▶ [TEXTE DONNÉ]
"""

FSG ferme son label MCD, et ce que cela dit de l'avenir de l'étrange
Quand avez-vous acheté pour la dernière fois un livre parce qu'il semblait étrange ? Pas étrange comme «ce n'est pas pour moi», mais étrange comme «je ne sais pas trop ce que c'est et j'ai besoin de le découvrir».
FSG a fermé son label MCD. Pour ceux qui ne le connaissent pas : MCD était le bras expérimental de Farrar, Straus and Giroux, fondé en 2016 et dirigé par l'éditeur Sean McDonald, qui est parti le 15 avril. Dix ans à construire un catalogue qui pariait sur l'inclassifiable — ces livres qui arrivent en librairie et dont le libraire ne sait pas trop dans quel rayon les mettre.
MCD a publié des titres qui ont remporté des prix qui eux-mêmes ne savaient pas trop ce qu'ils étaient, et des livres qui ont mieux vendu que prévu sans que personne ne puisse vraiment expliquer pourquoi. C'est exactement ce que fait un bon label : créer de l'espace pour des choses que le marché n'a pas demandées mais qui, en apparaissant, se sont révélées nécessaires.
La fermeture n'est pas une note de bas de page. C'est un symptôme. Les grands groupes éditoriaux ferment ou absorbent leurs labels les plus risqués. La logique commerciale écrase la logique éditoriale. Et dans ce processus, les éditeurs qui savent reconnaître un livre étrange et le défendre quand même — ces personnes-là se perdent aussi.

"""

▶ [MATÉRIEL FOURNI]
"""

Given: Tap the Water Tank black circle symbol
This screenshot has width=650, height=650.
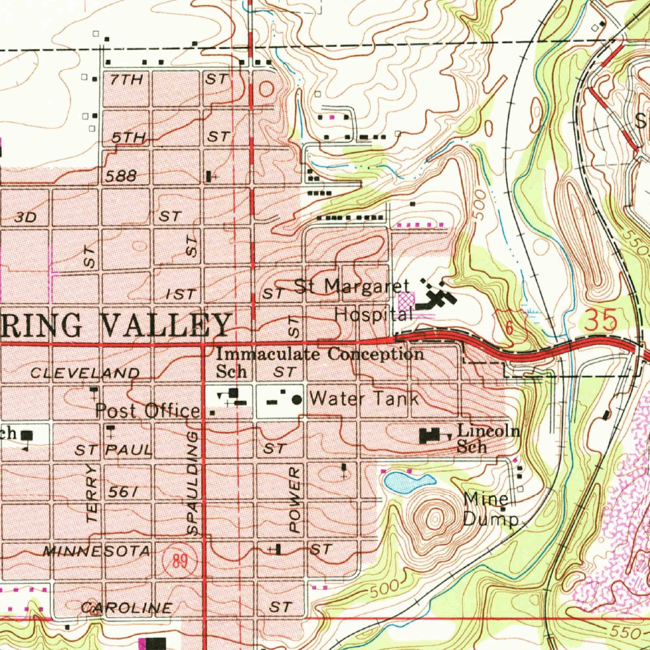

"""

▶ [PROBLÈMES À RÉSOUDRE]
1. Selon le texte sur la fermeture de MCD, en quelle année ce label a-t-il été fondé ?
2. Transcrivez fidèlement le passage du texte sur la fermeture de MCD compris entre «La fermeture n'est» et «se perdent aussi.», ces deux extraits inclus.

▶ [SOLUTIONS DES PROBLÈMES]
1. En 2016.

2.
La fermeture n'est pas une note de bas de page. C'est un symptôme. Les grands groupes éditoriaux ferment ou absorbent leurs labels les plus risqués. La logique commerciale écrase la logique éditoriale. Et dans ce processus, les éditeurs qui savent reconnaître un livre étrange et le défendre quand même — ces personnes-là se perdent aussi.